- Born: G. M. Heennilame 16 November 1921 Pelmadulla, Ceylon
- Died: 12 January 2009 (aged 87) Colombo, Sri Lanka
- Education: University of Ceylon
- Alma mater: Ananda College
- Known for: Chairmen, North Colombo Medical College

= G. M. Heenilame =

Sri Lankan physician

Gankande Muhandiramge Heennilame (16 November 1921 – 12 January 2009) was a Sri Lankan physician. He is the founder and chairmen of the North Colombo Medical College, which was the first private medical school in Sri Lanka.

== Early life and education==
Heennilame was born on 16 November 1921 in Gannegama, Pelmadulla. He received his primary and secondary education from Seevali Vidyalaya, Ratnapura and at Ananda College. In 1949, he graduated from the University of Ceylon with a MBBS.

==Medical career ==
He thereafter joined the Ceylon Medical Service, serving first as a house officer at the Lady Ridgeway Hospital for Children; district medical assistant (DMA) in hospitals in Dickoya, Maskeliya, Bogawantalawa, Pussellawa, Gampola and Lunawa; resident medical officer Victoria Memorial Eye Hospital and at Health Bandarawela. He was thereafter appointed Medical Officer in Dermatology, General Hospital, Colombo. In 1956, he took early retirement from state service.

Following his departure from the state service, he worked for two years at the Grandpass Nursing Home before starting his private practice at Dean’s Road. Having joined the Independent Medical Practitioners’ Association (IMPA) in 1956, he was appointed its Secretary holding the post for 19 years and later served as its Vice President. He was one of the founders of the College of General Practitioners of Sri Lanka (CGPSL), serving for six years as its Secretary and thereafter as its third President.

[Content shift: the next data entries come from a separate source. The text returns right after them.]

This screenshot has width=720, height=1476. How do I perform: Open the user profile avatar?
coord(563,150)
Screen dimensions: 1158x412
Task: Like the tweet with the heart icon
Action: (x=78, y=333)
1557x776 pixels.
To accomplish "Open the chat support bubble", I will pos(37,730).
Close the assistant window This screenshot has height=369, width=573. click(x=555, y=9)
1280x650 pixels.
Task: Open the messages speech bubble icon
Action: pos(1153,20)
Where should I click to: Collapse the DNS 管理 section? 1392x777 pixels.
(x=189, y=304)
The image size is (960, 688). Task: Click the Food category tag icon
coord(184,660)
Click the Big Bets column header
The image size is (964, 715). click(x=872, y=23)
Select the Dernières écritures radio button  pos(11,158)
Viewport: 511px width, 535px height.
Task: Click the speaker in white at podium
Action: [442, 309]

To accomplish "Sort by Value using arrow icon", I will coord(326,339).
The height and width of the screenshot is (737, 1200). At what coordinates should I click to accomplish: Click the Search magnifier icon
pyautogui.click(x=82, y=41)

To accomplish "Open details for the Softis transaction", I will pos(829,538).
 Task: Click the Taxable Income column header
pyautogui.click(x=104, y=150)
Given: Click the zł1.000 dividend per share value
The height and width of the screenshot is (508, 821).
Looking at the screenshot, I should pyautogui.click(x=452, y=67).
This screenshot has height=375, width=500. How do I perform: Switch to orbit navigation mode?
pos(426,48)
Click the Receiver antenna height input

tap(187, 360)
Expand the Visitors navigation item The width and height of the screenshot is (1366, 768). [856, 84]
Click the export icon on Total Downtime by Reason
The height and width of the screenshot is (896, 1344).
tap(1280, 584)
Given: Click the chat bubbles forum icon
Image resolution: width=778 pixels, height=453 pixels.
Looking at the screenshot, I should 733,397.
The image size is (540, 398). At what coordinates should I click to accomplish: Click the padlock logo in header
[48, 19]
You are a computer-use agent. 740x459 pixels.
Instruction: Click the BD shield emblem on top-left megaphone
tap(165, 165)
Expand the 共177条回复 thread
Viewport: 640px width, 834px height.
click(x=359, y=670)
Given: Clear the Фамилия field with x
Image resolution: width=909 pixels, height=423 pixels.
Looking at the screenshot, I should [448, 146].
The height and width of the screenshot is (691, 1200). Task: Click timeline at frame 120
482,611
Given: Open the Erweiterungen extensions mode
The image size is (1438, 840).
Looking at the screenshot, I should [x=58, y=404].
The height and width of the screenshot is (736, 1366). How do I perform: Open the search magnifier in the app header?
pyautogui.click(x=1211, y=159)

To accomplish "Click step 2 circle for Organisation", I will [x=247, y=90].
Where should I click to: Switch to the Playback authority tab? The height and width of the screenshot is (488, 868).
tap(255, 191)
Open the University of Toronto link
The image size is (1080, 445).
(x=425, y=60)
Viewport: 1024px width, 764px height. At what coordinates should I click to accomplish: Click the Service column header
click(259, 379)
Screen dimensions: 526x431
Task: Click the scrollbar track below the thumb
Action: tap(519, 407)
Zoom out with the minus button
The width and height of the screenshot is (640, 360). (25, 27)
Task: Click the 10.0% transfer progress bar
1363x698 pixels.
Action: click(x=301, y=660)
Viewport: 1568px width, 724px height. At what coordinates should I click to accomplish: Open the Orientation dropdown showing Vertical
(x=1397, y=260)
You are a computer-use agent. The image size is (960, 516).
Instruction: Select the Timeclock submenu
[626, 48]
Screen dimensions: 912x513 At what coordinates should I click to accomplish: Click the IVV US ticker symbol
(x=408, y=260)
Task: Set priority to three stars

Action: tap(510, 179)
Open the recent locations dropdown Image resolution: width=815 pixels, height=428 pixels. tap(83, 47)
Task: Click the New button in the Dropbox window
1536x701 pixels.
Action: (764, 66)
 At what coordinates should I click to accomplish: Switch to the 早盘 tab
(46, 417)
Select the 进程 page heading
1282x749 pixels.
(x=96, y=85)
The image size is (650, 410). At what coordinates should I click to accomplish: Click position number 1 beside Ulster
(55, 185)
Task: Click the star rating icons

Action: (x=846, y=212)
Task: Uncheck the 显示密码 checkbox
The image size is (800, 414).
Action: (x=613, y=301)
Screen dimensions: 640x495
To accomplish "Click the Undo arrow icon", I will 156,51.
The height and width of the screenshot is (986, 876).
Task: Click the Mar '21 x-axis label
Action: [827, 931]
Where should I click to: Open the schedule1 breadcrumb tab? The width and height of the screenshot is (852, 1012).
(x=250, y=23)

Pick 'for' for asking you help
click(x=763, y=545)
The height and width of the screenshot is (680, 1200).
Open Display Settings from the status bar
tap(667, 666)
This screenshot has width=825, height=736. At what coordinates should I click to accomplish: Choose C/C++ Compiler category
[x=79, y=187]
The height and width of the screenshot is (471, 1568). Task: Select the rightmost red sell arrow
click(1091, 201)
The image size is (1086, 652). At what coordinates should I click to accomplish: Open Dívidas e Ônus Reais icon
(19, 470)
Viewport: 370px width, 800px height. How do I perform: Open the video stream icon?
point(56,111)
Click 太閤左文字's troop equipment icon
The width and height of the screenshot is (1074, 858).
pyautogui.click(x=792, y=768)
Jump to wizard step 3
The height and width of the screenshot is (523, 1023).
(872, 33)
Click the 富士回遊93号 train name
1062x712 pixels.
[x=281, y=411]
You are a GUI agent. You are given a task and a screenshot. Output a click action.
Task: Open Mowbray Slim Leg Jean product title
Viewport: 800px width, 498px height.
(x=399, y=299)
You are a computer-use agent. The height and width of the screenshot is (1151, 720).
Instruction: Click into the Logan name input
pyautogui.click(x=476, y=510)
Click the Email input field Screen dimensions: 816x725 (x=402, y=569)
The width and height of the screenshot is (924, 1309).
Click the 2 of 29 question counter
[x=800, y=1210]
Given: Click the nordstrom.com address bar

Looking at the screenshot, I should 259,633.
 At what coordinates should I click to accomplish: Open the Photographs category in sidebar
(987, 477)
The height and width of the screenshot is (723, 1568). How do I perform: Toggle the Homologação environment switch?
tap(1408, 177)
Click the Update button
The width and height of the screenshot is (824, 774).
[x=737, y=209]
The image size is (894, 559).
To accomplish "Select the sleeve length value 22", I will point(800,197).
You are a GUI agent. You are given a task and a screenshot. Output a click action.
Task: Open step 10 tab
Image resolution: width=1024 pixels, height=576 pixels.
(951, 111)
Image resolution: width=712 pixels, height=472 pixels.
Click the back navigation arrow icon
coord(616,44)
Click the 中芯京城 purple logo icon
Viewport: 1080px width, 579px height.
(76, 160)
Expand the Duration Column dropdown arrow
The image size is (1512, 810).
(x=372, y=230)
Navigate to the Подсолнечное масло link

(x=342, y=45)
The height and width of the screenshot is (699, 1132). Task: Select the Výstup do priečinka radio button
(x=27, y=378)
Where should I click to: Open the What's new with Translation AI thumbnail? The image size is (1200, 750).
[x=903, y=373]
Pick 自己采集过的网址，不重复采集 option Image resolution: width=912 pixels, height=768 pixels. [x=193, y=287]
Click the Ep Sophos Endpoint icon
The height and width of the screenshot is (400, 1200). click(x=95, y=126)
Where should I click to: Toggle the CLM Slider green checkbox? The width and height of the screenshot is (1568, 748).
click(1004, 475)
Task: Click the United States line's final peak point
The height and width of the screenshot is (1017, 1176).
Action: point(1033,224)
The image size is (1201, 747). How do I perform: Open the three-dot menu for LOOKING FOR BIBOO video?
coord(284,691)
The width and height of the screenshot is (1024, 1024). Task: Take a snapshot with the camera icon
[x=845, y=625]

He initiated the CGPSL's initiative to establish a private medical school in Sri Lanka in the late 1970s and in 1981 the North Colombo Medical College (NCMC) was established with Heennilame was Chairman of the Board of Governors and Board of Management of the NCMC. He led NCMC under many difficulties, awarding its own MBBS degrees in 1988. Following personal treats and a bomb attack by the Janatha Vimukthi Peramuna, he had to leave the country briefly and in 1989, NCMC was nationalized and turned into the Faculty of Medicine of University of Kelaniya under Prof Carlo Fonseka.

Thereafter, Heennilame served as Chairman of the Board of Study in Family Medicine of the Postgraduate Institute of Medicine where he established the Diploma in Family (DFM) program. He was a Member of the University Grants Commission, Vice President of the Sri Lanka Medical Association and a Member of the Health Council.

==Family==
His wife Beryl and he had three sons, Upali a surgeon, Amal a physician and Anura who served in the Sri Lanka Air Force.